ENTRIES:

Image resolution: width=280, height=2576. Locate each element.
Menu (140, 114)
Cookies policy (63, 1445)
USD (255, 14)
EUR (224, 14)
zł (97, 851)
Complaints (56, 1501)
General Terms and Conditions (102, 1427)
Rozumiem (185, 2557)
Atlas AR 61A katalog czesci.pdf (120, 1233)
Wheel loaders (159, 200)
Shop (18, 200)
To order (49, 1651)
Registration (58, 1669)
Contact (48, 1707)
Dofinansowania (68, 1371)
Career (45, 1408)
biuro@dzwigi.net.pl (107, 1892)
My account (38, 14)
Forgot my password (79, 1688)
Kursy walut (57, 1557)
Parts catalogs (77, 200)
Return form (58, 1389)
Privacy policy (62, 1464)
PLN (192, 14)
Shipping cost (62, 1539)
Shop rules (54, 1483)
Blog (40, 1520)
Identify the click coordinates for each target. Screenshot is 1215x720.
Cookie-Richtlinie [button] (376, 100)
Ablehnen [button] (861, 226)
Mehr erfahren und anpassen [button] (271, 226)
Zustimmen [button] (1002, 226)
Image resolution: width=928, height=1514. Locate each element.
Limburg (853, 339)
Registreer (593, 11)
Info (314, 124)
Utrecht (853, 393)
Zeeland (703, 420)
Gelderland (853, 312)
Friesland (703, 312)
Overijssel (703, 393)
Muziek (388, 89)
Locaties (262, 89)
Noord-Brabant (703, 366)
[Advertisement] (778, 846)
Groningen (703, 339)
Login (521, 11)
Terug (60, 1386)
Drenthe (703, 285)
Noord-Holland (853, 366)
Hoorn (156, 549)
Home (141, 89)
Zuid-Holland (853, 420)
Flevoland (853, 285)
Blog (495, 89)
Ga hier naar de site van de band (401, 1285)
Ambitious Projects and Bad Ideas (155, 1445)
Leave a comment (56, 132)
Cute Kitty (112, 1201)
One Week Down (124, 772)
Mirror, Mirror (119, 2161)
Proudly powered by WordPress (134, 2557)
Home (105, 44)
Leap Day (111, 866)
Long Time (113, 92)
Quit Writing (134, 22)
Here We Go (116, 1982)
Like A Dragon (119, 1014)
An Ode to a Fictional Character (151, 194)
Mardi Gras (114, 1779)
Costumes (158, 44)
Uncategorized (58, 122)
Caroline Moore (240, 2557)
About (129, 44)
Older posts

WHAT IS EXPECTED:
Rescale the data from the line with "EUR (224, 14)" up to and including the line with "Blog (40, 1520)", and write each of these lines out again with its request text unchanged. Multiply every coordinate in the answers by 1.05 and round to whole numbers, with halves rounded up.

ANSWER:
EUR (235, 15)
zł (102, 894)
Complaints (59, 1576)
General Terms and Conditions (107, 1498)
Rozumiem (194, 2685)
Atlas AR 61A katalog czesci.pdf (126, 1295)
Wheel loaders (167, 210)
Shop (19, 210)
To order (51, 1734)
Registration (61, 1752)
Contact (50, 1792)
Dofinansowania (71, 1440)
Career (47, 1478)
biuro@dzwigi.net.pl (112, 1987)
My account (40, 15)
Forgot my password (83, 1772)
Kursy walut (60, 1635)
Parts catalogs (81, 210)
Return form (61, 1458)
Privacy policy (65, 1537)
PLN (202, 15)
Shipping cost (65, 1616)
Shop rules (57, 1557)
Blog (42, 1596)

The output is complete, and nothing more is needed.